There’s also the matter of hard-boiling the eggs, which is pretty easy, but when you have 8 or so eggs to peel the shell off of, you might as well get that out of the way when you can, right? Hard boiled eggs are an easy thing, but a lot of people have been raised on over-cooking their eggs. So in the interest of saving the eggs of the world: get some water (enough to cover all of your eggs) to a boil and throw in a good bit of salt.
Once boiling, carefully place in all of the eggs and watch the pot to see when it begins to boil again. As soon as it does, set a timer for somewhere around 7-10 minutes because that is when the eggs should be done. Any longer and they’ll get that grayish color around the yolk which is the egg’s way of asking what it ever did wrong to you. Once time is up, carefully remove the eggs and place in a cold water bath so as to stop them from cooking any further.
I’ll assume your sauce is done simmering, so pop off the cover and go fishing for all of the whole spices, removing and discarding them. Now, very carefully (its hot!) pour this entire mixture into the food processor and puree until totally smooth. Then pour this through a strainer back into the pot over medium heat. Also add in the potato chunks so that they can start cooking in the simmering gravy.

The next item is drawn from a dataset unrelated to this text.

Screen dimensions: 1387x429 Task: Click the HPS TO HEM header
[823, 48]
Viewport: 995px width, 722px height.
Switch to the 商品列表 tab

Gently simmer this for at least 20 minutes or until both the potatoes are tender and the gravy takes on a sufficiently thick consistency that you are happy with. During this this, also add in the coconut milk, cumin, coriander, black pepper, chili powder, turmeric, and cashew paste.
While you wait on the gravy to simmer some more, return to the eggs. Carefully deshell them all and slice them up in some attractive looking way. Also, dice the cilantro leaves somewhat coarsely, and when the gravy is very nearly done simmering, add both the cilantro and methi leaves, stirring to mix in. Add the eggs and turn off the heat after about 3-5 minutes or so, stirring gently so as to coat the eggs but not break them up into crumbles. You just want to get them sauced up and give them a chance to warm up a bit.
Once warmed up and ready to go, get eating! I served this with jasmine rice (but yogurt rice would have also worked very nicely) and some very poorly done chapatti (lol, they were supposed to be poori!). Enjoy!